Data for analysis:
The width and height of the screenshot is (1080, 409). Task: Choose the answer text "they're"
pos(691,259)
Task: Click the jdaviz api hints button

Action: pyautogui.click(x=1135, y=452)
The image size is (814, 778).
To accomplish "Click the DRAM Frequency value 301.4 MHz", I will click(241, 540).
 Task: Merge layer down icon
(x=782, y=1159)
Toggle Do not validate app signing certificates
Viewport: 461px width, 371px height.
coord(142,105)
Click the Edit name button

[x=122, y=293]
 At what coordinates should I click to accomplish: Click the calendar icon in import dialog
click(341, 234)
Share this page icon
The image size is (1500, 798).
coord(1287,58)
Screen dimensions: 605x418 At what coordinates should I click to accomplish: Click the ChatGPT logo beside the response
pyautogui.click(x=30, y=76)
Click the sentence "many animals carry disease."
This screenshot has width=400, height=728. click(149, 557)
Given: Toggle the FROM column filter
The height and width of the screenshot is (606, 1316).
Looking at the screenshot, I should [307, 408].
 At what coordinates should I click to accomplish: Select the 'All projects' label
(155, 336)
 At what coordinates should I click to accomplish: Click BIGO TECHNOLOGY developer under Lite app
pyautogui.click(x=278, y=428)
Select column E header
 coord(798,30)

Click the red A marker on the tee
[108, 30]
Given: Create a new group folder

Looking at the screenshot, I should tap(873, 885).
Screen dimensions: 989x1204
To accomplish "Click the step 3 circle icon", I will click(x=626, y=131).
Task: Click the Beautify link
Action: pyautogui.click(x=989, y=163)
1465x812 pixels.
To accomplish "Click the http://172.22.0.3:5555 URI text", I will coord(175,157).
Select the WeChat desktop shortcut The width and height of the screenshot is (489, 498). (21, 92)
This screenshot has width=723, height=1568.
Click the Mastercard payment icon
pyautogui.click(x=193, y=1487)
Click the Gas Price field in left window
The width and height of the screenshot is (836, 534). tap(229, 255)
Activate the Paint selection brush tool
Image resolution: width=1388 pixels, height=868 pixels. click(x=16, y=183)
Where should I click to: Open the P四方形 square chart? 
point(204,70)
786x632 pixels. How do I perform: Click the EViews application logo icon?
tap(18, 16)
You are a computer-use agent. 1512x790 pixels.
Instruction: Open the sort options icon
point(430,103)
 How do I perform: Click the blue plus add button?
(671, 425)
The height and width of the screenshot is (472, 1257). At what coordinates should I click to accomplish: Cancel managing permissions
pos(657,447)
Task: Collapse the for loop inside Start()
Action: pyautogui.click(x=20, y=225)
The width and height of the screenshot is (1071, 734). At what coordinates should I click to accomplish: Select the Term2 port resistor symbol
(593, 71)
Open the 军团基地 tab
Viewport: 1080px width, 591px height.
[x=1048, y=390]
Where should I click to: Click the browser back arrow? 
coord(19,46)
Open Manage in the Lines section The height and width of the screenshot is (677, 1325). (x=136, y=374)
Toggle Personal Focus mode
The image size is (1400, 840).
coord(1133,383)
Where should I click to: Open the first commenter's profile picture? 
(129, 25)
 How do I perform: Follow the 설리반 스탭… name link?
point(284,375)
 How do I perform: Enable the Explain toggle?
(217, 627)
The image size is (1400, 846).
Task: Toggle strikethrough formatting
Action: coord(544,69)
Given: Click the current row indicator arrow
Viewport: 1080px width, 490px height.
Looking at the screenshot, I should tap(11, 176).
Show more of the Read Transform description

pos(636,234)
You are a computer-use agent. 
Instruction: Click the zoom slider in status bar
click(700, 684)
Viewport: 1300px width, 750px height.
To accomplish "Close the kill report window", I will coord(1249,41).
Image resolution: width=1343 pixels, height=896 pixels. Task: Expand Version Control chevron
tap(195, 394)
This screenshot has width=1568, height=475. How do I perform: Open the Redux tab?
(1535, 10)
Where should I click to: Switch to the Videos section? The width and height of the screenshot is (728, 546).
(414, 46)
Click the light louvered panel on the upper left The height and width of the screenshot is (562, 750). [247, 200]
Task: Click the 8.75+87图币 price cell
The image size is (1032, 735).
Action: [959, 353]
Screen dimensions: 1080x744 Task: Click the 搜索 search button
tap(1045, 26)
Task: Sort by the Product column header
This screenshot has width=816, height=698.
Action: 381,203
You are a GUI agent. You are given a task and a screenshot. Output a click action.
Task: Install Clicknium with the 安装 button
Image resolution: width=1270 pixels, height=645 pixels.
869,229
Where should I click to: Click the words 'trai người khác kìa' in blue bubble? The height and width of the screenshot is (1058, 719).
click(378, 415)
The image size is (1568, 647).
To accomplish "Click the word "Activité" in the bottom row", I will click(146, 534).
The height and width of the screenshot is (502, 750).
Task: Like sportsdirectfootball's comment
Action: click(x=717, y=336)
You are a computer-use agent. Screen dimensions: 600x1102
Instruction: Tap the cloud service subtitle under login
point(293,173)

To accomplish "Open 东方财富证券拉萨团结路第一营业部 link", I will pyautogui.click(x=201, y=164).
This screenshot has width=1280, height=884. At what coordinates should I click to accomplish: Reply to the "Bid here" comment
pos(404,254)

Directions for this task: Whenever the word "agent" shows up in a line of the entries above, copy that line.

Answer to this exercise:
You are a computer-use agent. 1512x790 pixels.
You are a computer-use agent. 
You are a GUI agent. You are given a task and a screenshot. Output a click action.
You are a computer-use agent. Screen dimensions: 600x1102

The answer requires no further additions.